Área quilombola de Itaúnas foi adquirida por empresa de forma irregular, diz MPF

Em ação, Ministério Público Federal aponta irregularidade na aquisição de terras na região pelo antigo Grupo Aracruz, hoje Suzano; processo está em recurso

Publicado em 17 de setembro de 2025 às 16:55

Área ocupada por quilombolas fica às margens da ES 010, a poucos quilômetros da Vila de Itaúnas
Área ocupada por quilombolas fica às margens da ES 010, a poucos quilômetros da Vila de Itaúnas Crédito: Reprodução/ Google Maps

Alvo de um processo de reintegração de posse, a área ocupada por quilombolas em Itaúnas, no município de Conceição da Barra, no Norte do Espírito Santo, pode ter sido adquirida de maneira irregular pelo antigo Grupo Aracruz Celulose — que já foi Fibria e, agora, é Suzano — ainda na década de 1970. É o que aponta o Ministério Público Federal (MPF) em ação que solicita a nulidade do título de domínio de terras devolutas na região. A empresa foi condenada em primeira instância, mas recorreu da decisão e ressalta que não tem nada que a impeça de usar e proteger o terreno. 
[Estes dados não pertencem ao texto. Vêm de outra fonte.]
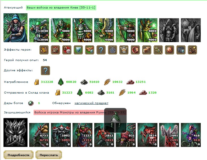
Task: Click the green trident staff effect icon
Action: [x=158, y=50]
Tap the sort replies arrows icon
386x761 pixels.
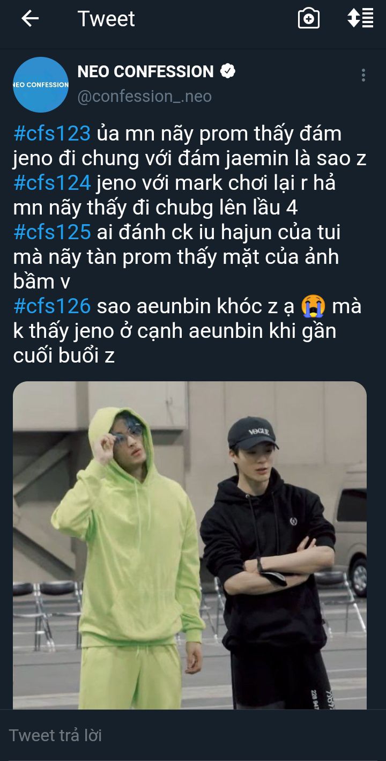pyautogui.click(x=360, y=18)
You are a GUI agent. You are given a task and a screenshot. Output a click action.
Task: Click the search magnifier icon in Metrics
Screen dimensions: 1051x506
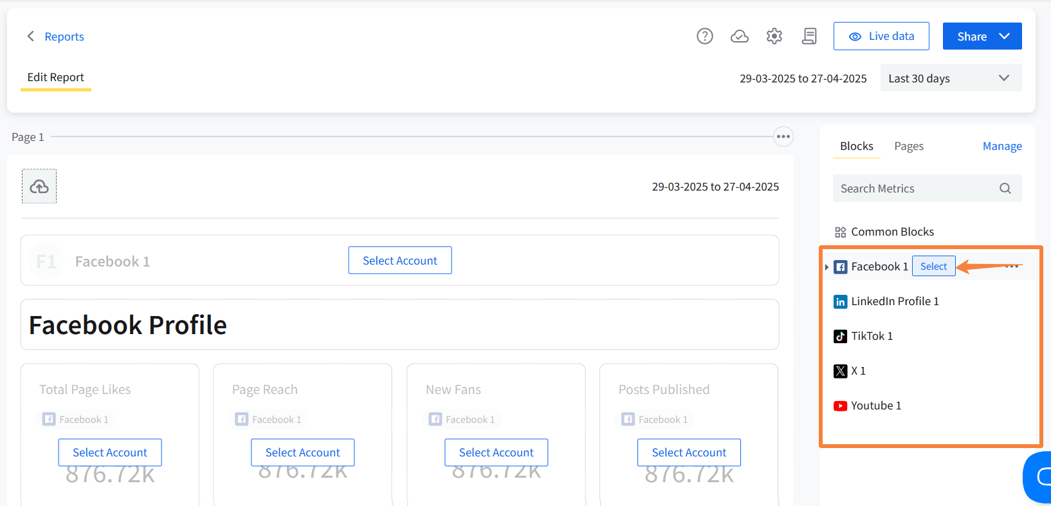tap(1005, 189)
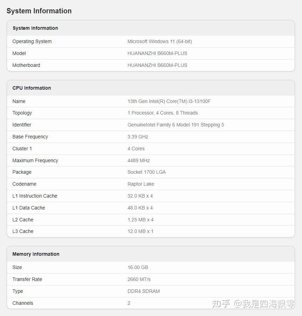Click the Motherboard row label

pyautogui.click(x=26, y=65)
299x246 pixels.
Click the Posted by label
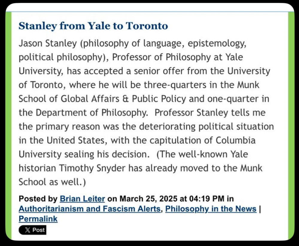38,199
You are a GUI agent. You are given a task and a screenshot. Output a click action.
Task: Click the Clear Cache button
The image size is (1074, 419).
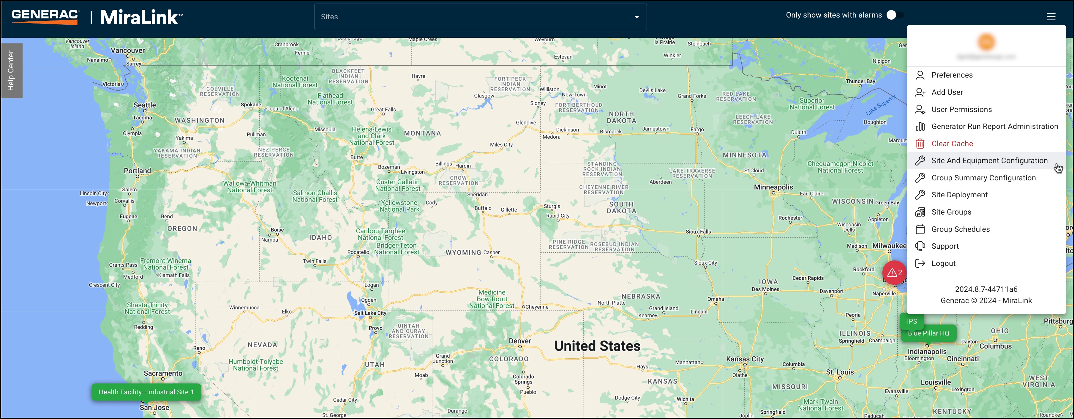click(x=952, y=143)
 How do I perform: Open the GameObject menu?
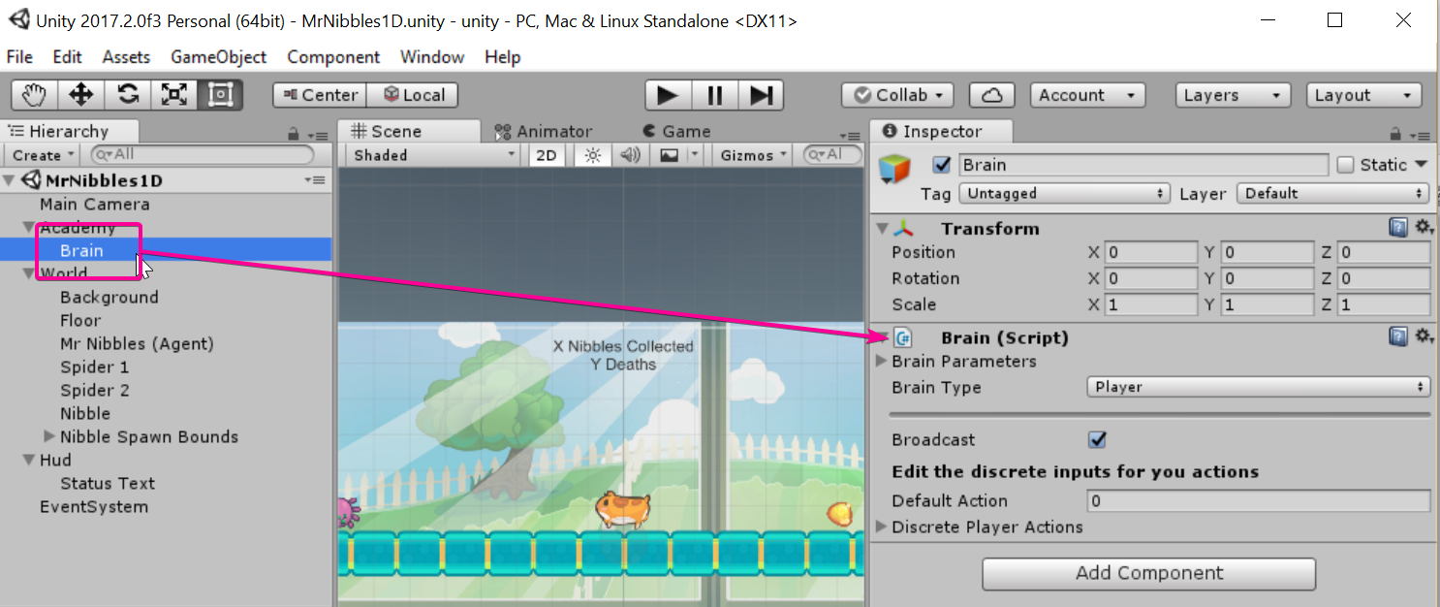tap(218, 57)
A ação de reintegração chegou a ser marcada para a última terça-feira (16), mas foi suspensa na véspera, na noite de segunda (15), pelo Superior Tribunal de Justiça (STJ). 

A investigação sobre a compra do terreno foi aberta em 2015, quando a empresa ainda se chamava Fibria (a fusão com a Suzano seria formalizada quatro anos depois), e apontava, segundo o MPF, para uma fraude para aquisição de terras devolutas (áreas públicas). De acordo com a denúncia, formalizada em 2021, alguns funcionários da multinacional teriam obtido os terrenos do governo do Estado, com base na legislação da época que favorecia a concessão, e pouco depois transferido para a empresa. Em alguns casos, o repasse aconteceu apenas dias depois.

 Segundo a ação, os requerimentos de legitimação de posse por empregados ocorreram entre os anos de 1973 a 1975.

O MPF destaca que as supostas irregularidades na legitimação de posse de terras devolutas foram identificadas em 2002, durante uma investigação de questões ligadas ao licenciamento da expansão das indústrias e problemas no licenciamento de plantios envolvendo a presença da Aracruz Celulose. Apurou-se, à época, que teria havido ocupação indevida em terras devolutas habitadas por quilombolas em São Mateus e em Conceição da Barra.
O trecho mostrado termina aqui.